◆ PROBLEM STATEMENT
Copy out all the items below, switching every "computer-use agent" to "screen-control agent" and leaving everything else as it is.

◆ THE RECORDS
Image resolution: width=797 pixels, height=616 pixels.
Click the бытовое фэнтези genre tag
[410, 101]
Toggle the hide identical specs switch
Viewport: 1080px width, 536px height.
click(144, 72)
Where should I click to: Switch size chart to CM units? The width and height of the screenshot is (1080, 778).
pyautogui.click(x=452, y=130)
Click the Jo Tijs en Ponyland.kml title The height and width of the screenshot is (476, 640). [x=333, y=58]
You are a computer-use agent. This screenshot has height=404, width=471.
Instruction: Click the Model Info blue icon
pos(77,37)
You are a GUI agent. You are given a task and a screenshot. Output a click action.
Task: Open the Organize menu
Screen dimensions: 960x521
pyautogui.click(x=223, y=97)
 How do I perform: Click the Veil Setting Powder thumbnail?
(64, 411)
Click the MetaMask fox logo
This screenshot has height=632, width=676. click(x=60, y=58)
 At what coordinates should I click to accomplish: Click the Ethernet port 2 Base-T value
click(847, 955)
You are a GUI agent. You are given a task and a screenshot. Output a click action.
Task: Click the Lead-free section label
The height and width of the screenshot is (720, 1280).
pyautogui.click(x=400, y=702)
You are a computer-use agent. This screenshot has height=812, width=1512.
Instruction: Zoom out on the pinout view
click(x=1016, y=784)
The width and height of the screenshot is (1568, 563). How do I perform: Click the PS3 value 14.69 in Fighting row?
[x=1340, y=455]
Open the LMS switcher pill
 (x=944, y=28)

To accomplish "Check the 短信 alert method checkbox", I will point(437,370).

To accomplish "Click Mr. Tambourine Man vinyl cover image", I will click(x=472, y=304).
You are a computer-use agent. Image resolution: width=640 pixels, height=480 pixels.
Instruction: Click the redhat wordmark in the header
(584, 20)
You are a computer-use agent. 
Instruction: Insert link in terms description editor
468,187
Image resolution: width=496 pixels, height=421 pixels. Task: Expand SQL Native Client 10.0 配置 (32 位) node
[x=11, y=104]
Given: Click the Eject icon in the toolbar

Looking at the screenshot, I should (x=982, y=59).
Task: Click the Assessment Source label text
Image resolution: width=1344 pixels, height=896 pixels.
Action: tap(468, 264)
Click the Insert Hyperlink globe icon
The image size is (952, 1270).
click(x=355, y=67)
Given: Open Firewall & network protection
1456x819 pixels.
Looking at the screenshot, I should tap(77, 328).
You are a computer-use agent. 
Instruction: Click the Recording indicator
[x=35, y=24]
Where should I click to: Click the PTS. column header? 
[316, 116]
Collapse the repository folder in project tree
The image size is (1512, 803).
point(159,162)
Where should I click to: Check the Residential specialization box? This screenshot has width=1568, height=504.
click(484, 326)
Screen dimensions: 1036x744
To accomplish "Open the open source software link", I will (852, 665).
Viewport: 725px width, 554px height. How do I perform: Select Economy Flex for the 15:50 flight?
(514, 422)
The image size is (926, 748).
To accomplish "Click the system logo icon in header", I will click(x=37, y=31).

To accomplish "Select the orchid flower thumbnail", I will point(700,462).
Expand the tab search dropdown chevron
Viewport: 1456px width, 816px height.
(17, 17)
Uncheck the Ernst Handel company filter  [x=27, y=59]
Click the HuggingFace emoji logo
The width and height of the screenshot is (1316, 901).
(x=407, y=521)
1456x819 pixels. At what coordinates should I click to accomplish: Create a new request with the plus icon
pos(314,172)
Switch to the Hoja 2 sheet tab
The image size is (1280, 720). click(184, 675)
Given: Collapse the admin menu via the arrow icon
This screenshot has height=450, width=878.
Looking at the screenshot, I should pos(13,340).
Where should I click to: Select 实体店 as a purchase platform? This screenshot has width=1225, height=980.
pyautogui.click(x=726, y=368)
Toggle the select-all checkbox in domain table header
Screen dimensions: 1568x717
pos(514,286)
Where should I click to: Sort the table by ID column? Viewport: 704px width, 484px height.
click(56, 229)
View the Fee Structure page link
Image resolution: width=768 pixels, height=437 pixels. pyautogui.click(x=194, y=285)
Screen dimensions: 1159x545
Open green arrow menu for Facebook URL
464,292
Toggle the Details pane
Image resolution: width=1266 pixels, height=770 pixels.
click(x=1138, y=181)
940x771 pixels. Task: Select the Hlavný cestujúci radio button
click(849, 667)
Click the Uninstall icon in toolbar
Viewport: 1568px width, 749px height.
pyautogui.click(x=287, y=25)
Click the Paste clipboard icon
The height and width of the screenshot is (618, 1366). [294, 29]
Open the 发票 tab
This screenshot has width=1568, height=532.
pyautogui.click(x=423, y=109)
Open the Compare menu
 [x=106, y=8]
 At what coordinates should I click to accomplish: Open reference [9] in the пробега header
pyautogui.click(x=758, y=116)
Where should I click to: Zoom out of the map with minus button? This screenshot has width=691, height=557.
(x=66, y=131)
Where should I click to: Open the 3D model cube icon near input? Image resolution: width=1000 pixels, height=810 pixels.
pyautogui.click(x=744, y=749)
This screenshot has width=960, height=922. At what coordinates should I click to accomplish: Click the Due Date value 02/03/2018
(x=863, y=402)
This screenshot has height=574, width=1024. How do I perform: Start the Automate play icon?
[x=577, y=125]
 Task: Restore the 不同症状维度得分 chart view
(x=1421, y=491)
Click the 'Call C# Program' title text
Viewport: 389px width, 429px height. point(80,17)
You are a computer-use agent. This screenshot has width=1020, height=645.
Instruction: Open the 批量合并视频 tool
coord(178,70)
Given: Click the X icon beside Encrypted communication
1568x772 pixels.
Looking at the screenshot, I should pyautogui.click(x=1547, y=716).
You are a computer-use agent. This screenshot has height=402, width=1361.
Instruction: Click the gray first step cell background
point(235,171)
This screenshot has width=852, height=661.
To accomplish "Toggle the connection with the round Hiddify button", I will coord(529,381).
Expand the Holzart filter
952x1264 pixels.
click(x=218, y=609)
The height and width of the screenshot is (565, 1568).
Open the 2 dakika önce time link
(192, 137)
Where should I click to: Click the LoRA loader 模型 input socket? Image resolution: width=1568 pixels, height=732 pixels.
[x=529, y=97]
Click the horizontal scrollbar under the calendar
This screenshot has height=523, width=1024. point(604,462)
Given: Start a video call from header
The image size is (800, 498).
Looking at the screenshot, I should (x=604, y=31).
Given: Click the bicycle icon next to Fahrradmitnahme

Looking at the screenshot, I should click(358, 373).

◆ OUTPUT FOR THIS EXERCISE
Image resolution: width=797 pixels, height=616 pixels.
Click the бытовое фэнтези genre tag
[410, 101]
Toggle the hide identical specs switch
Viewport: 1080px width, 536px height.
click(144, 72)
Where should I click to: Switch size chart to CM units? The width and height of the screenshot is (1080, 778).
pyautogui.click(x=452, y=130)
Click the Jo Tijs en Ponyland.kml title The height and width of the screenshot is (476, 640). [x=333, y=58]
You are a screen-control agent. This screenshot has height=404, width=471.
Instruction: Click the Model Info blue icon
pos(77,37)
You are a GUI agent. You are given a task and a screenshot. Output a click action.
Task: Open the Organize menu
Screen dimensions: 960x521
pyautogui.click(x=223, y=97)
 How do I perform: Click the Veil Setting Powder thumbnail?
(64, 411)
Click the MetaMask fox logo
This screenshot has height=632, width=676. click(x=60, y=58)
 At what coordinates should I click to accomplish: Click the Ethernet port 2 Base-T value
click(847, 955)
You are a GUI agent. You are given a task and a screenshot. Output a click action.
Task: Click the Lead-free section label
The height and width of the screenshot is (720, 1280).
pyautogui.click(x=400, y=702)
You are a screen-control agent. This screenshot has height=812, width=1512.
Instruction: Zoom out on the pinout view
click(x=1016, y=784)
The width and height of the screenshot is (1568, 563). How do I perform: Click the PS3 value 14.69 in Fighting row?
[x=1340, y=455]
Open the LMS switcher pill
 (x=944, y=28)

To accomplish "Check the 短信 alert method checkbox", I will point(437,370).

To accomplish "Click Mr. Tambourine Man vinyl cover image", I will click(x=472, y=304).
You are a screen-control agent. Image resolution: width=640 pixels, height=480 pixels.
Instruction: Click the redhat wordmark in the header
(584, 20)
You are a screen-control agent. 
Instruction: Insert link in terms description editor
468,187
Image resolution: width=496 pixels, height=421 pixels. Task: Expand SQL Native Client 10.0 配置 (32 位) node
[x=11, y=104]
Given: Click the Eject icon in the toolbar

Looking at the screenshot, I should (x=982, y=59).
Task: Click the Assessment Source label text
Image resolution: width=1344 pixels, height=896 pixels.
Action: tap(468, 264)
Click the Insert Hyperlink globe icon
The image size is (952, 1270).
click(x=355, y=67)
Given: Open Firewall & network protection
1456x819 pixels.
Looking at the screenshot, I should tap(77, 328).
You are a screen-control agent. 
Instruction: Click the Recording indicator
[x=35, y=24]
Where should I click to: Click the PTS. column header? 
[316, 116]
Collapse the repository folder in project tree
The image size is (1512, 803).
point(159,162)
Where should I click to: Check the Residential specialization box? This screenshot has width=1568, height=504.
click(484, 326)
Screen dimensions: 1036x744
To accomplish "Open the open source software link", I will (852, 665).
Viewport: 725px width, 554px height. How do I perform: Select Economy Flex for the 15:50 flight?
(514, 422)
The image size is (926, 748).
To accomplish "Click the system logo icon in header", I will click(x=37, y=31).

To accomplish "Select the orchid flower thumbnail", I will point(700,462).
Expand the tab search dropdown chevron
Viewport: 1456px width, 816px height.
(17, 17)
Uncheck the Ernst Handel company filter  [x=27, y=59]
Click the HuggingFace emoji logo
The width and height of the screenshot is (1316, 901).
(x=407, y=521)
1456x819 pixels. At what coordinates should I click to accomplish: Create a new request with the plus icon
pos(314,172)
Switch to the Hoja 2 sheet tab
The image size is (1280, 720). click(184, 675)
Given: Collapse the admin menu via the arrow icon
This screenshot has height=450, width=878.
Looking at the screenshot, I should pos(13,340).
Where should I click to: Select 实体店 as a purchase platform? This screenshot has width=1225, height=980.
pyautogui.click(x=726, y=368)
Toggle the select-all checkbox in domain table header
Screen dimensions: 1568x717
pos(514,286)
Where should I click to: Sort the table by ID column? Viewport: 704px width, 484px height.
click(56, 229)
View the Fee Structure page link
Image resolution: width=768 pixels, height=437 pixels. pyautogui.click(x=194, y=285)
Screen dimensions: 1159x545
Open green arrow menu for Facebook URL
464,292
Toggle the Details pane
Image resolution: width=1266 pixels, height=770 pixels.
click(x=1138, y=181)
940x771 pixels. Task: Select the Hlavný cestujúci radio button
click(849, 667)
Click the Uninstall icon in toolbar
Viewport: 1568px width, 749px height.
pyautogui.click(x=287, y=25)
Click the Paste clipboard icon
The height and width of the screenshot is (618, 1366). [294, 29]
Open the 发票 tab
This screenshot has width=1568, height=532.
pyautogui.click(x=423, y=109)
Open the Compare menu
 [x=106, y=8]
 At what coordinates should I click to accomplish: Open reference [9] in the пробега header
pyautogui.click(x=758, y=116)
Where should I click to: Zoom out of the map with minus button? This screenshot has width=691, height=557.
(x=66, y=131)
Where should I click to: Open the 3D model cube icon near input? Image resolution: width=1000 pixels, height=810 pixels.
pyautogui.click(x=744, y=749)
This screenshot has width=960, height=922. At what coordinates should I click to accomplish: Click the Due Date value 02/03/2018
(x=863, y=402)
This screenshot has height=574, width=1024. How do I perform: Start the Automate play icon?
[x=577, y=125]
 Task: Restore the 不同症状维度得分 chart view
(x=1421, y=491)
Click the 'Call C# Program' title text
Viewport: 389px width, 429px height. point(80,17)
You are a screen-control agent. This screenshot has width=1020, height=645.
Instruction: Open the 批量合并视频 tool
coord(178,70)
Given: Click the X icon beside Encrypted communication
1568x772 pixels.
Looking at the screenshot, I should pyautogui.click(x=1547, y=716).
You are a screen-control agent. This screenshot has height=402, width=1361.
Instruction: Click the gray first step cell background
point(235,171)
This screenshot has width=852, height=661.
To accomplish "Toggle the connection with the round Hiddify button", I will coord(529,381).
Expand the Holzart filter
952x1264 pixels.
click(x=218, y=609)
The height and width of the screenshot is (565, 1568).
Open the 2 dakika önce time link
(192, 137)
Where should I click to: Click the LoRA loader 模型 input socket? Image resolution: width=1568 pixels, height=732 pixels.
[x=529, y=97]
Click the horizontal scrollbar under the calendar
This screenshot has height=523, width=1024. point(604,462)
Given: Start a video call from header
The image size is (800, 498).
Looking at the screenshot, I should (x=604, y=31).
Given: Click the bicycle icon next to Fahrradmitnahme

Looking at the screenshot, I should click(358, 373).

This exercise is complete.